> [WORK REQUEST] Repeat precisely the span of lines below that opens with the line containing "This screenshot has height=400, width=810." and closes with the line containing "Task: Click the green Luftdruck legend square", both included.

> [DATA SECTION]
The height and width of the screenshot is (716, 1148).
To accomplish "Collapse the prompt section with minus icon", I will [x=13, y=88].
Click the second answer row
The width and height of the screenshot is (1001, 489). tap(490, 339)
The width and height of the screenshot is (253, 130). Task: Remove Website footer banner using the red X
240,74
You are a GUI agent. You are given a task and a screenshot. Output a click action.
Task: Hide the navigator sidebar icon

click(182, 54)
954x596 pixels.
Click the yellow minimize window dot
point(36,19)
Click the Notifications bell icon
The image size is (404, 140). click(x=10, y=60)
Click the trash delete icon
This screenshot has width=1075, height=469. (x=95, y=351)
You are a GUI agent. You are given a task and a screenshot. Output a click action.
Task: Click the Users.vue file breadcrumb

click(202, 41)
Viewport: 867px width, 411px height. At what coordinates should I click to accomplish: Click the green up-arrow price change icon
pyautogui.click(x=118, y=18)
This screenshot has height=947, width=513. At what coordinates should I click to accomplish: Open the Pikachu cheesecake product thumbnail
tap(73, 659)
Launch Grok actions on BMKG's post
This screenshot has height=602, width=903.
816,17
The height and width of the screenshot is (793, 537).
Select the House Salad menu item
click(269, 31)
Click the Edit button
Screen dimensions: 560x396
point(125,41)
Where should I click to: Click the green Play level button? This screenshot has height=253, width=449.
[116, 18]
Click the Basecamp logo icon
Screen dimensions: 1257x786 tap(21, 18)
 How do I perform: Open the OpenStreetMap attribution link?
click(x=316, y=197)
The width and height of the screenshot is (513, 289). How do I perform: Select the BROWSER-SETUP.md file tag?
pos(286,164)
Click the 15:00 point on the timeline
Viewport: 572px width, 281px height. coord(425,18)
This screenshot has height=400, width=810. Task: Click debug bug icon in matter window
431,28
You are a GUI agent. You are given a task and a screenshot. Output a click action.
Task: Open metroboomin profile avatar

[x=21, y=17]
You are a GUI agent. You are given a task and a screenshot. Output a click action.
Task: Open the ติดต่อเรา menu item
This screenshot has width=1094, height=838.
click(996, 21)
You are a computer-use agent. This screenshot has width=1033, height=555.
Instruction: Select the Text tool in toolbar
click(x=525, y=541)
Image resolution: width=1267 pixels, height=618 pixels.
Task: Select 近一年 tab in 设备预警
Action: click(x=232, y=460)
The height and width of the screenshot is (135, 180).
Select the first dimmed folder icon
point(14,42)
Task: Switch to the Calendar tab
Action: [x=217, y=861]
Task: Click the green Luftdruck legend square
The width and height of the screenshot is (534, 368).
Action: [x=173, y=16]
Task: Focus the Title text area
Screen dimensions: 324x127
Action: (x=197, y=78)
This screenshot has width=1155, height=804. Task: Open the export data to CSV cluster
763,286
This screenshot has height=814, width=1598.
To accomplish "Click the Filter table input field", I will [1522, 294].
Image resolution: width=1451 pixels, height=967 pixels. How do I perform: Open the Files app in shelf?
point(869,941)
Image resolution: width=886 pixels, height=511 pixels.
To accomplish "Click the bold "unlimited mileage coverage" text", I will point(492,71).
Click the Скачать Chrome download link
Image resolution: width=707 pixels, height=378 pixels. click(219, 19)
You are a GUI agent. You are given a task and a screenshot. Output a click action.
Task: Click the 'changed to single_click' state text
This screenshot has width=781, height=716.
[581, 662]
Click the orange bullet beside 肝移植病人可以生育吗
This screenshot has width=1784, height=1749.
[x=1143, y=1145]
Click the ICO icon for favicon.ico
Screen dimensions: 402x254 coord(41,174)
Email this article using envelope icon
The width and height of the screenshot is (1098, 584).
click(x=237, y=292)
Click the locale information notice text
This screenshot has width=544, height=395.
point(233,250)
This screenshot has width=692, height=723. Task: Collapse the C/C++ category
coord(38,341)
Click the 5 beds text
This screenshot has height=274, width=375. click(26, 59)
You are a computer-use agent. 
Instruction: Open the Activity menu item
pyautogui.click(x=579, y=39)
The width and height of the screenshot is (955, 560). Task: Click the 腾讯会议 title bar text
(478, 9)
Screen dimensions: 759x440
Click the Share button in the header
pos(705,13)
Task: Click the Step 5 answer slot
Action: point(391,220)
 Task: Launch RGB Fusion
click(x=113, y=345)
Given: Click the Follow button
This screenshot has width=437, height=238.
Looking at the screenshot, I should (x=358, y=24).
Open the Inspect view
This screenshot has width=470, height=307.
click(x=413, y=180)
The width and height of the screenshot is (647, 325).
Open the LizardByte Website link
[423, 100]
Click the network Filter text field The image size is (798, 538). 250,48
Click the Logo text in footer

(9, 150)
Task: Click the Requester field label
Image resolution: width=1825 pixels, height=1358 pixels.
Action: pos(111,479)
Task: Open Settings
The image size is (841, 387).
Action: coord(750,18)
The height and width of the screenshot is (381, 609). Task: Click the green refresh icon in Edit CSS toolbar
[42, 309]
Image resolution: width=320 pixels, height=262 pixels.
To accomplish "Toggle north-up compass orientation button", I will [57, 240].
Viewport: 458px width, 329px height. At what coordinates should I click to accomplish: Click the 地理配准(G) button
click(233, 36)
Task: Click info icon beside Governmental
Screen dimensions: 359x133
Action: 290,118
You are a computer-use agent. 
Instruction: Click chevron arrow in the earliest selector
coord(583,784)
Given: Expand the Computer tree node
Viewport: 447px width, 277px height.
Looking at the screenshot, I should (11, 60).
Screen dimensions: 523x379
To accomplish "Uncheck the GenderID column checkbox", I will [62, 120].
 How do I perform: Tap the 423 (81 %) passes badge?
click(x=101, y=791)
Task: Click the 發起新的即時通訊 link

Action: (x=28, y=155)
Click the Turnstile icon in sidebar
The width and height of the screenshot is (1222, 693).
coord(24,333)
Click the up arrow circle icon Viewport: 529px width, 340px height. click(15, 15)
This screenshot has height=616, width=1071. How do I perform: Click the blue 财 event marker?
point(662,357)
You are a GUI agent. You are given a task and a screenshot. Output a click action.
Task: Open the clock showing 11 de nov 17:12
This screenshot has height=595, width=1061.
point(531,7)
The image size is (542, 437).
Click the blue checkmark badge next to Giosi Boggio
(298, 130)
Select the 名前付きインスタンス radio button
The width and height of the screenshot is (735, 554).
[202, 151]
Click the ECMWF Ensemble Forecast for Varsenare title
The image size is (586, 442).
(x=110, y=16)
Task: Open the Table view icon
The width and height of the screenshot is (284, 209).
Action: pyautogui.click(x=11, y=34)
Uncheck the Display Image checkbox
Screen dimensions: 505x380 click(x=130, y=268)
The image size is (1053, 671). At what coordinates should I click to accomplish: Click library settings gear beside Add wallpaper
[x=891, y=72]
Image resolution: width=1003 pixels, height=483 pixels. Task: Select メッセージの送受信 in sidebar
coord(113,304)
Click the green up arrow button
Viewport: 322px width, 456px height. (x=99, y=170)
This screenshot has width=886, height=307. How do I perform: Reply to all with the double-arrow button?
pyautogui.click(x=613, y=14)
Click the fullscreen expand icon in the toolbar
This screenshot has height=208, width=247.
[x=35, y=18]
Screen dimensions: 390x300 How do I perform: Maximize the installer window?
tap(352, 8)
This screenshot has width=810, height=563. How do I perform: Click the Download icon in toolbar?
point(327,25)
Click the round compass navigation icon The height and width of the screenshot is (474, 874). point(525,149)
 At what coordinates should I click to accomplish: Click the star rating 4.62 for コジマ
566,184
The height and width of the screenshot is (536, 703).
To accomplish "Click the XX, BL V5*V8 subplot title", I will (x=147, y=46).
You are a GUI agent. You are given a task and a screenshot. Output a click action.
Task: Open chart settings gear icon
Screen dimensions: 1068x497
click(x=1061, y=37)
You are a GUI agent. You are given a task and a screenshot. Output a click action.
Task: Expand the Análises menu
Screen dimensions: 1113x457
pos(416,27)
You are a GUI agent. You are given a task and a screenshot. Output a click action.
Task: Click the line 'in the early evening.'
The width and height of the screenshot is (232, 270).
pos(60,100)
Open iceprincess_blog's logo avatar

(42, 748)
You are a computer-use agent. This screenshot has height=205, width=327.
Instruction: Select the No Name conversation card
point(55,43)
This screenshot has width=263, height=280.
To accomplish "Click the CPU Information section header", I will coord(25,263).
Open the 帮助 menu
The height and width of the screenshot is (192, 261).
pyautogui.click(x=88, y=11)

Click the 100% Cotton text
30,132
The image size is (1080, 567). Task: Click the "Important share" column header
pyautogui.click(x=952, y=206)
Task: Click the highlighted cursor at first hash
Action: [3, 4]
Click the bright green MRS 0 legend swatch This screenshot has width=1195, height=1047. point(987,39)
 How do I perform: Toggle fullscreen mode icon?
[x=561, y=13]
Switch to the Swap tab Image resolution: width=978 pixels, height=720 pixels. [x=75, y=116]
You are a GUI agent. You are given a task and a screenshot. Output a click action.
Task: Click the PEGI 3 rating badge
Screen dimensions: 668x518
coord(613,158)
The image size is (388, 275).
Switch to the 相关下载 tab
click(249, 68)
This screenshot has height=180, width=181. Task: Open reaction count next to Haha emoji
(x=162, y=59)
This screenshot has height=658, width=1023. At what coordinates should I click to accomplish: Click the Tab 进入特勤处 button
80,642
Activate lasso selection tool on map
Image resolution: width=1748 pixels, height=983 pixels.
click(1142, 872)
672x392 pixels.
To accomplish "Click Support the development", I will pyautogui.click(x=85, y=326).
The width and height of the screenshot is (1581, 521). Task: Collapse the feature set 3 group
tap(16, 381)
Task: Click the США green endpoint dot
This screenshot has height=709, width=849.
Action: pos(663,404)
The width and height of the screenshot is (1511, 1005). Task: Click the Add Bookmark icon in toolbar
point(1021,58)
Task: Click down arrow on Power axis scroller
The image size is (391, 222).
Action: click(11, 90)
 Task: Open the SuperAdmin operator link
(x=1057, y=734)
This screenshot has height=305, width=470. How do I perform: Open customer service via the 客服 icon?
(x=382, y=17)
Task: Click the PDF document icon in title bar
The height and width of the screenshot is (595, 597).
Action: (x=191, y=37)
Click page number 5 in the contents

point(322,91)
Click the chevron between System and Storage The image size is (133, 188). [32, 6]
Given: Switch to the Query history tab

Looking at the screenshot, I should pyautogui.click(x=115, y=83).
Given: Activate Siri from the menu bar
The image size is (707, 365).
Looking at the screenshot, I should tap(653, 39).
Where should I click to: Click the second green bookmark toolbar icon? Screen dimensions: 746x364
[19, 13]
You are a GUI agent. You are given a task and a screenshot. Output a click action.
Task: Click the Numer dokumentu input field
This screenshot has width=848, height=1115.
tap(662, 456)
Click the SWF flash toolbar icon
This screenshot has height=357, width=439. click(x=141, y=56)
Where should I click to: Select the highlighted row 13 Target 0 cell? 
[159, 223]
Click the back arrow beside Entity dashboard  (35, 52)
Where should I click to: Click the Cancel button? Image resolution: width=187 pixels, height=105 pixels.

> [REPLY]
This screenshot has height=400, width=810. Task: Click debug bug icon in matter window
431,28
You are a GUI agent. You are given a task and a screenshot. Output a click action.
Task: Open metroboomin profile avatar

[x=21, y=17]
You are a GUI agent. You are given a task and a screenshot. Output a click action.
Task: Open the ติดต่อเรา menu item
This screenshot has width=1094, height=838.
click(996, 21)
You are a computer-use agent. This screenshot has width=1033, height=555.
Instruction: Select the Text tool in toolbar
click(x=525, y=541)
Image resolution: width=1267 pixels, height=618 pixels.
Task: Select 近一年 tab in 设备预警
Action: click(x=232, y=460)
The height and width of the screenshot is (135, 180).
Select the first dimmed folder icon
point(14,42)
Task: Switch to the Calendar tab
Action: [x=217, y=861]
Task: Click the green Luftdruck legend square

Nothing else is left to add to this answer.